Astrocytes in smears of CNS tissues as visualized by GFA and vimentin immunofluorescence.

A technique is described using immunocytochemistry in which smears of fresh unfixed brain tissue combined with antibodies against glial fibrillary acidic protein (GFA) or vimentin is used to visualize astrocytes. In rats the amount of GFA-positive cells was much lower in cortex cerebri smears than in smears of other cortical regions such as the olfactory bulb, hippocampus and cerebellum. A few vimentin positive astrocytes were also seen in hippocampus and cortex cerebri smears. Smears of spinal cord white matter contained astrocytes with very long processes as visualized by GFA immunohistochemistry while grey matter astrocytes had somewhat shorter processes. Using either anti-GFA or anti-vimentin procedures, smears of neonatal rat brain showed immature star-shaped cell-like structures.
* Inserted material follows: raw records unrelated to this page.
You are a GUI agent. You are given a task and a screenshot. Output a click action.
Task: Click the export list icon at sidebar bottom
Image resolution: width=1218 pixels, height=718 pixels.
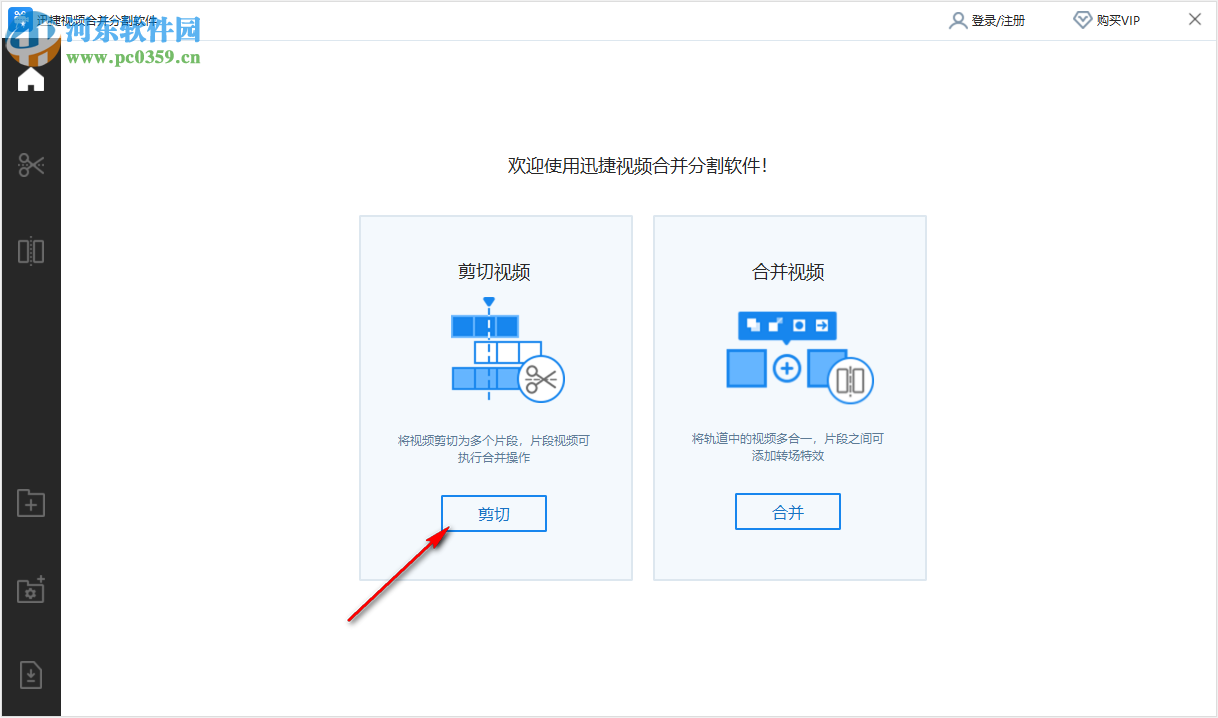coord(31,675)
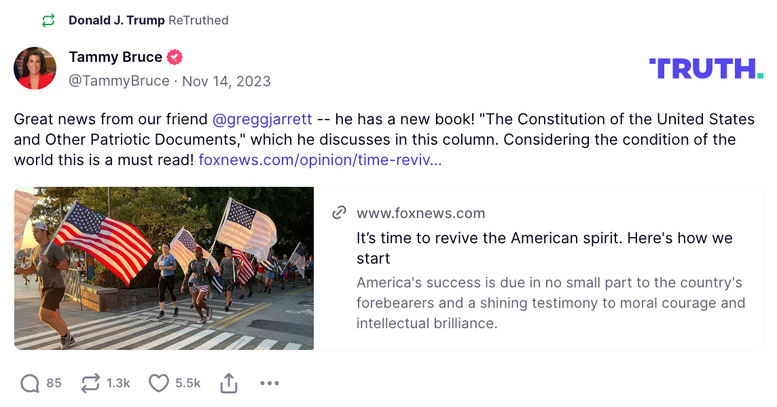Viewport: 777px width, 407px height.
Task: Click the Nov 14, 2023 timestamp
Action: pyautogui.click(x=227, y=80)
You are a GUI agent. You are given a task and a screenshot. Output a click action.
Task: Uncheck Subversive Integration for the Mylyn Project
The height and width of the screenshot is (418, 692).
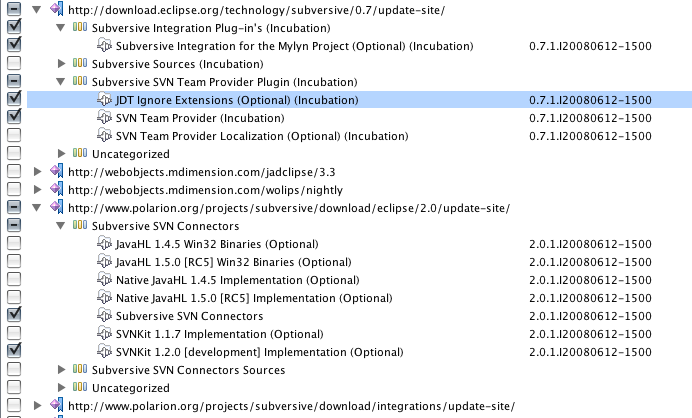14,44
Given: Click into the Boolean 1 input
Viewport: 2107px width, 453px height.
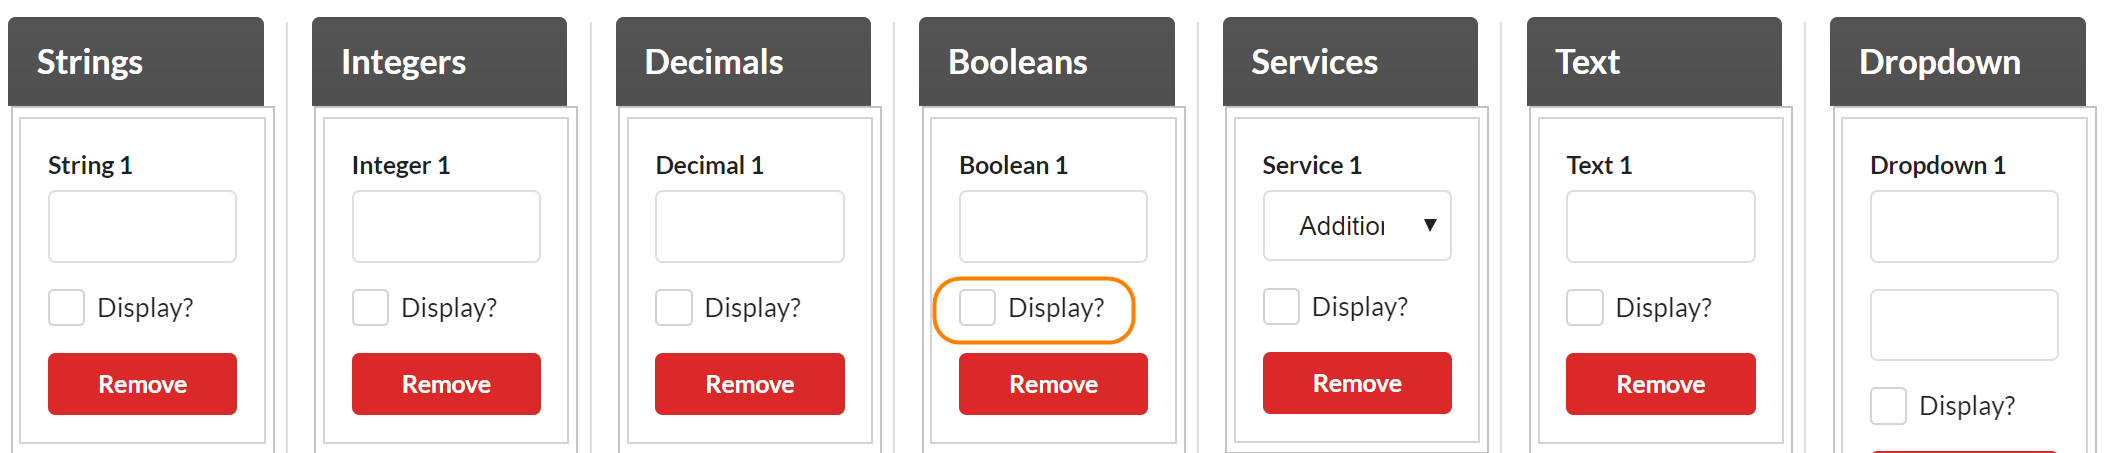Looking at the screenshot, I should (x=1053, y=227).
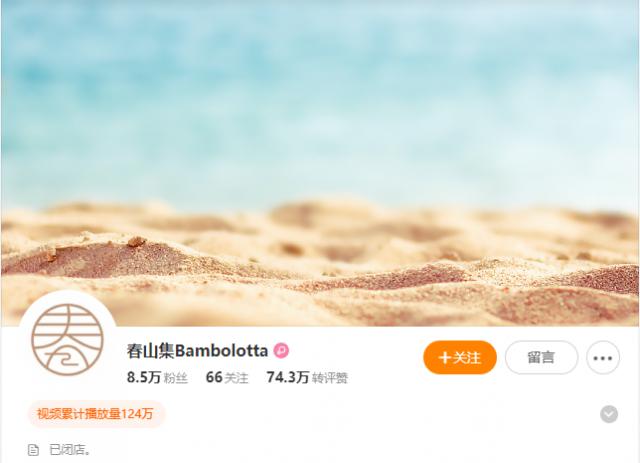The height and width of the screenshot is (463, 640).
Task: Follow the account with the orange 关注 button
Action: click(x=460, y=358)
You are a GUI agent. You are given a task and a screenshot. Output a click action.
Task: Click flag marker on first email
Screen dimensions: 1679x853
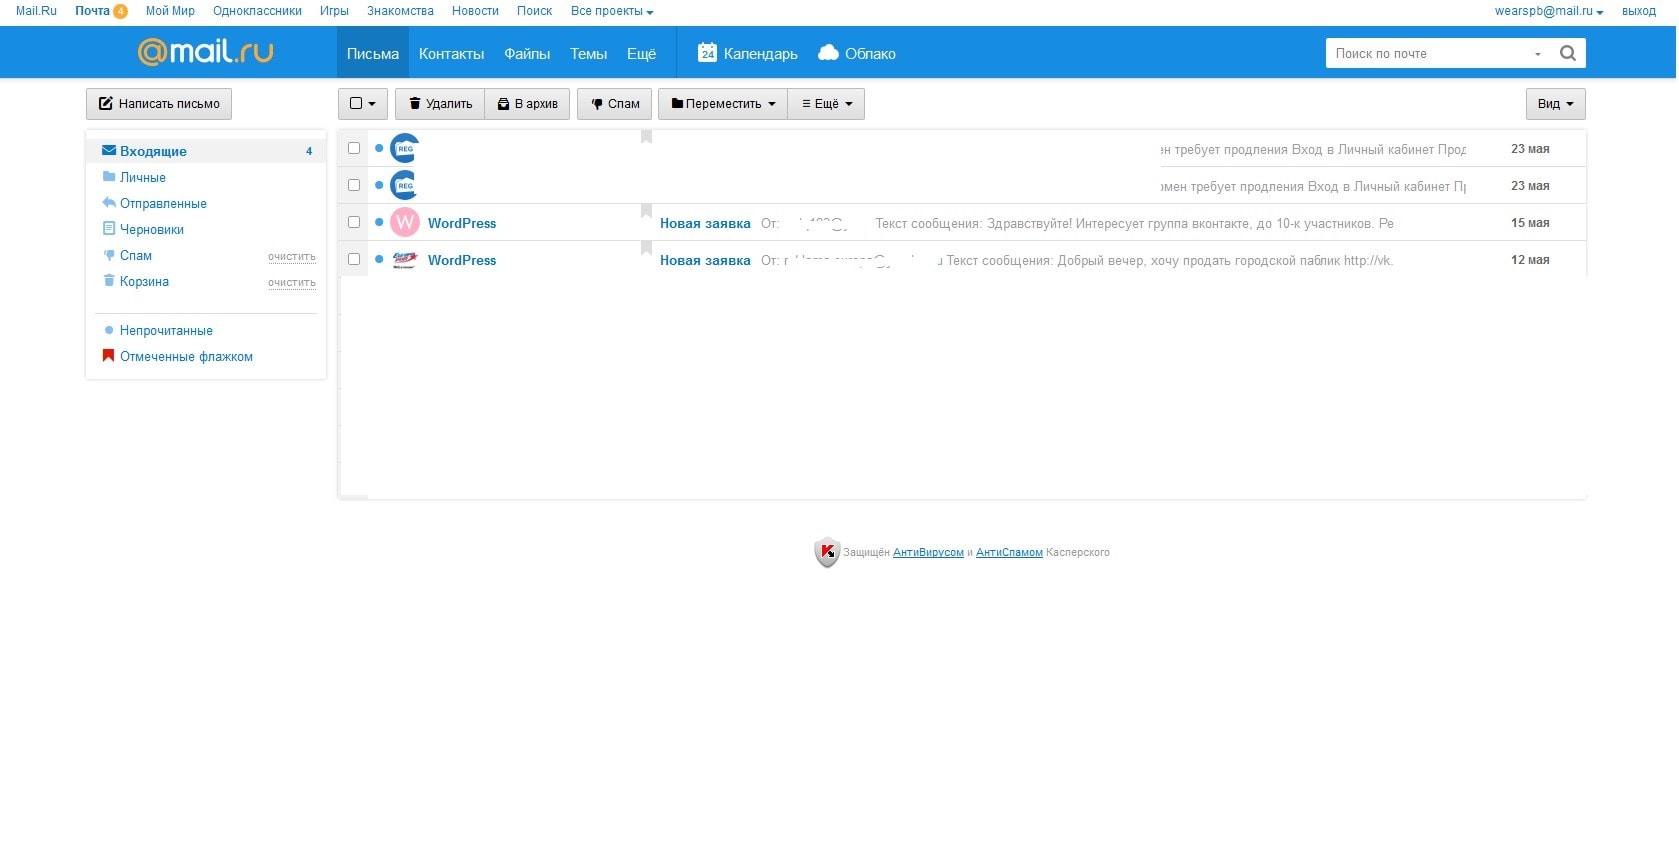pos(647,138)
In contrast, neonatal spinal cord smears contained typical spidershaped astrocytes equally well visualized with both antisera. Both GFA- and vimentin-positive astrocytes were visualized in smears of normal human brain tissue, though the number of vimentin-positive cell bodies was very low. To our knowledge, this is the first description of vimentin-positive astrocytes in normal human brain. For studies of astrocyte development and morphology the technique has several advantages. It allows inspection of separated individual cells without sectioning, and, since no tissue culture is performed there is no risk that the amounts and/or distribution of either GFA or vimentin will be changed. Thus the technique facilitates comparative studies of GFA- and vimentin-positive astrocytes in different areas of the normal CNS as well as in different experimental and pathological conditions. We conclude that GFA and vimentin immunocytochemistry of CNS smears is a rapid and useful method of visualizing individual astrocytes in animals and man.